Au Fouta aussi, le travail des marabouts est sapé par l’esprit ceddo du peulh. Comme dans les autres groupes ethniques africains, ici encore chacun se valorise et se croît être un descendant de Zeus. Longtemps dominé par les Sarakollés et les Sérères, le Fouta est tombée entre les mains des Peulhs en 1495. Mais malgré la révolution de 1776 des « Almaamis », La conscience sociale ceddo est restée la même. Ce qu’on appelle « Déniyenkobé» est remplacé injustement par le mot « Torodo ». Or « torodo » veut dire à l’origine mendiant ou du moins celui qui maîtrise le coran (un aspirant). Ce terme qui fut à la base religieux est réapproprié par cette conscience malsaine pour en faire une affaire de sang. De façon résumée, c’est donc sur cet esprit de folie de grandeurs entre africains que les blancs se sont appuyés pour diviser et pour dominer l’Afrique dans son ensemble et le Sénégal en particulier.

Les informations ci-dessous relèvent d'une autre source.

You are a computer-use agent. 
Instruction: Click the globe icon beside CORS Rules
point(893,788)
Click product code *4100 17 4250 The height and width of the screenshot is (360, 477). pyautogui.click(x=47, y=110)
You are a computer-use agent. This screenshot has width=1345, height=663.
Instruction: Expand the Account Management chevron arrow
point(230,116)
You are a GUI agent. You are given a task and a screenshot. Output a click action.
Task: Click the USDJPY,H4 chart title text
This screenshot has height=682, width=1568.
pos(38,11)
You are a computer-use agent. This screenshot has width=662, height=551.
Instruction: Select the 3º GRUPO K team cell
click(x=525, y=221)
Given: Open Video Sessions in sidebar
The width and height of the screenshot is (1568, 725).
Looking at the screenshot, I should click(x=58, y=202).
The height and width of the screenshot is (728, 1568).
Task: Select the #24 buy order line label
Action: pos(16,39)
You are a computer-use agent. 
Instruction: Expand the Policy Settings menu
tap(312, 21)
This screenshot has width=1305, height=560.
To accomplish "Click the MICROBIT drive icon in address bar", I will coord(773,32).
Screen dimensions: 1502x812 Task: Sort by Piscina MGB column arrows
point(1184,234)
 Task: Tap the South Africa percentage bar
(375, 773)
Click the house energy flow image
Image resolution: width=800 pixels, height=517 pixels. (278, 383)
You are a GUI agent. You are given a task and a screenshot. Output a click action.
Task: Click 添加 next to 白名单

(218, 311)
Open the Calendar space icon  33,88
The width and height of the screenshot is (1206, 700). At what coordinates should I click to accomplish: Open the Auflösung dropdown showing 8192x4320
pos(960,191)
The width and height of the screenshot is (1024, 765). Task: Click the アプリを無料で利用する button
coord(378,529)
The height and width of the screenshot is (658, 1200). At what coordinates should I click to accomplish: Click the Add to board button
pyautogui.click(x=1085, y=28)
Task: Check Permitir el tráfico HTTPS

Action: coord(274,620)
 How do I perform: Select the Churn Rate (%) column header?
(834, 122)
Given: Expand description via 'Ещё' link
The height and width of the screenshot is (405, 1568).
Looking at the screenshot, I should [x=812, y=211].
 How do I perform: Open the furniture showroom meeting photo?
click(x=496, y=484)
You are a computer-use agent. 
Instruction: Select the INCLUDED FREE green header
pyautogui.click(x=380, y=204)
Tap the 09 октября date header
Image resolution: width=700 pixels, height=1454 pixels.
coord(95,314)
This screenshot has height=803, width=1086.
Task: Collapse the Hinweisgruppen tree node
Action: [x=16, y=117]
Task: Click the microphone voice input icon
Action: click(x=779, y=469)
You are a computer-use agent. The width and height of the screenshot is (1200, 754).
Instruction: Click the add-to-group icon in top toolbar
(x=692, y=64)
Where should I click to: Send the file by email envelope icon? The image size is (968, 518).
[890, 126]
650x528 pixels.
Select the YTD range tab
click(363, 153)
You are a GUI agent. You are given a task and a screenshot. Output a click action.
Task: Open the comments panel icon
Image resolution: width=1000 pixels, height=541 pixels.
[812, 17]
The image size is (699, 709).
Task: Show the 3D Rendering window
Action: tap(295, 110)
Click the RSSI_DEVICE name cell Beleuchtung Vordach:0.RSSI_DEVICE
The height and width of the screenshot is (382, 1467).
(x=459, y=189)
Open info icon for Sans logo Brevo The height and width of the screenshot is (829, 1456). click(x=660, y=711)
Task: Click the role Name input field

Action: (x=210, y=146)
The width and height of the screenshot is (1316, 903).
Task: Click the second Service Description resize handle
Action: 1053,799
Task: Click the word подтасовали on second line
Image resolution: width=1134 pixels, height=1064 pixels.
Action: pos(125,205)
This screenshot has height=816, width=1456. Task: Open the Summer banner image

D’ailleurs, beaucoup des résistants n’ont pas été éliminés directement par les colonisateurs mais bien par leurs propres frères noirs. C’est le cas d’El Hadj Oumar (on se souvient encore des actes posés par le capitaine Racine Sy contre le sage de Alwar), de Cheikhou Ahmadou, de Maba Diakhou Bâ etc… Même le vaillant Cheikh Ahmadou Bamba a été victime de cet ostracisme noir (l’un des commandants les plus sévères à son endroit était un sénégalais du nom de Doudou Guèye ou Doudou mambèye). Les ceddo ont été les premiers à le combattre voire à vouloir le sacrifier pour plaire à leurs chefs blancs. Ils se croyaient plus purs et plus dignes que cet illustre homme de Dieu. Il a fallu qu’il revienne sain et sauf des tartares de l’exil pour qu’ils acceptent enfin de lui faire allégeance.
Mais comme les toucouleurs du Fouta (avec la trahison de la révolution ou de la charte de Souleymane Baal et de Abdel Kader), les familles maraboutiques sénégalaises sont aussi victimes de cette malédiction ceddo. Aujourd’hui, on ne reconnaît plus le vertueux par son ascétisme mais par son nom (et c’est exactement le contraire que Cheikh Ahmadou Bamba enseignait comme le martèle Serigne Bassirou Khelcom). Le folklore qui règne dans les familles maraboutiques est inconcevable. La famille prime sur l’islam. La situation est telle qu’on affirme ouvertement dans les rues l’expression selon la quelle : « Au Sénégal, on peut dire, sans risque, du mal à l’égard de Dieu et envers son prophète mais il suffit de critiquer un marabout pour mourir ».